As a vocalist, Thrett recorded a single (under her birth name) entitled "Lucky Girl" for Take 3 Records in 1964, and had a minor US hit (as Maggie Thrett) in 1965 with "Soupy", produced by Bob Crewe and issued on the DynoVoice (formerly Dyno-Vox) label. Billboard journalist Aaron Sternfield, reviewing a live performance at Basin Street East, New York, on July 15, 1965, wrote that she "has a magnificent range, her phrasing and timing are near perfect, and she blends the right combination of sex and satire."
In 1966, Thrett went to Hollywood to further her acting career. As an actress, she had roles in a Star Trek episode ("Mudd's Women", 1966) and the comedy movie Three in the Attic (1968). She also appeared as a prostitute in the movie Cover Me Babe (1970). Having signed to Universal Studios, she is reported to have used her life savings to buy out her contract prior to appearing in Three in the Attic for American International Pictures.
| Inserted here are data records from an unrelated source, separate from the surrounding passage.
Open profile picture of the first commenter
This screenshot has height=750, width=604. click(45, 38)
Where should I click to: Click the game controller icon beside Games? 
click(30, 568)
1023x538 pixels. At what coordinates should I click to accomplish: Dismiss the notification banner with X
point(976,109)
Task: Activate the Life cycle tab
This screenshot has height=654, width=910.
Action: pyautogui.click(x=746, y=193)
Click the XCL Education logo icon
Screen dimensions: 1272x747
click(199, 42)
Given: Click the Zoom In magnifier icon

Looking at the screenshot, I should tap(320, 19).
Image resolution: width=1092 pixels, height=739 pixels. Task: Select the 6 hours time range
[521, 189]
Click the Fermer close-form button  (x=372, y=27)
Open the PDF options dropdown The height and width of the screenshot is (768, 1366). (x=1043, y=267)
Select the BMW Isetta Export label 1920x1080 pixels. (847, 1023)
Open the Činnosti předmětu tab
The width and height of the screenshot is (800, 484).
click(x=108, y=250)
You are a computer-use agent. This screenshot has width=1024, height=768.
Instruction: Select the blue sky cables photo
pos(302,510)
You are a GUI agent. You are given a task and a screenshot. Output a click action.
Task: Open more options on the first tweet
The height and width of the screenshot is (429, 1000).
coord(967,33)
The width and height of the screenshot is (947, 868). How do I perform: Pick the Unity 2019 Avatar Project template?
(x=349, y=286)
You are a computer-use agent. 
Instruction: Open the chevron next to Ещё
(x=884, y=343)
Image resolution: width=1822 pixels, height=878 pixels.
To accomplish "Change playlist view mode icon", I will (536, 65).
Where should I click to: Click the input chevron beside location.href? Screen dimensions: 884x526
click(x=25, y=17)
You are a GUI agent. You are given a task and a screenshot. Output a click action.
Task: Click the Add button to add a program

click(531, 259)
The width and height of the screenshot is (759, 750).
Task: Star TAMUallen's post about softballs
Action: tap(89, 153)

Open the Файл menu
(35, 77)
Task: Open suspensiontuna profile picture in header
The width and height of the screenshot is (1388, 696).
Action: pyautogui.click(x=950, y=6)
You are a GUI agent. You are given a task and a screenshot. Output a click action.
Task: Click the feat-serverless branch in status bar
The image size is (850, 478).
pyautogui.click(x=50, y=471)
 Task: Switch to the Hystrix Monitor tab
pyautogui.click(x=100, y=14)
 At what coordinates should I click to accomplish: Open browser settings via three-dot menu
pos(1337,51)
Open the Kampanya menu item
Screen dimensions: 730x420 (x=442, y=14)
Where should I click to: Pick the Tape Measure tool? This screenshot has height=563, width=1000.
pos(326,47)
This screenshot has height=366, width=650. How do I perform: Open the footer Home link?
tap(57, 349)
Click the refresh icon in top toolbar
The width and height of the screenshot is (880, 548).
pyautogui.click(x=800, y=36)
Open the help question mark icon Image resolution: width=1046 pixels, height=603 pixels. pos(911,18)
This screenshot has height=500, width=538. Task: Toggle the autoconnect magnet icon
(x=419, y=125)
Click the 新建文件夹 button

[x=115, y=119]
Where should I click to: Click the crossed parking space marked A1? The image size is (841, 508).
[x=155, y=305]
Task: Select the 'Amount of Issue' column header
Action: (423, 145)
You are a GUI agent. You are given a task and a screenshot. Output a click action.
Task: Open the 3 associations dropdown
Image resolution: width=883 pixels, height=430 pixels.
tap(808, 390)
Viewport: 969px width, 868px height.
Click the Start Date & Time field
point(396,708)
In May 1970, Thrett was involved in a road accident while a passenger on singer/songwriter Gram Parsons' motorcycle. Although she was apparently unharmed (Parsons, meanwhile, suffered significant injuries), soon after this, she disappeared from the entertainment business, having tired of continual auditioning and producers' unwanted advances. Within two years of leaving Hollywood, Thrett had met and married her husband, Alex, with whom she has three children.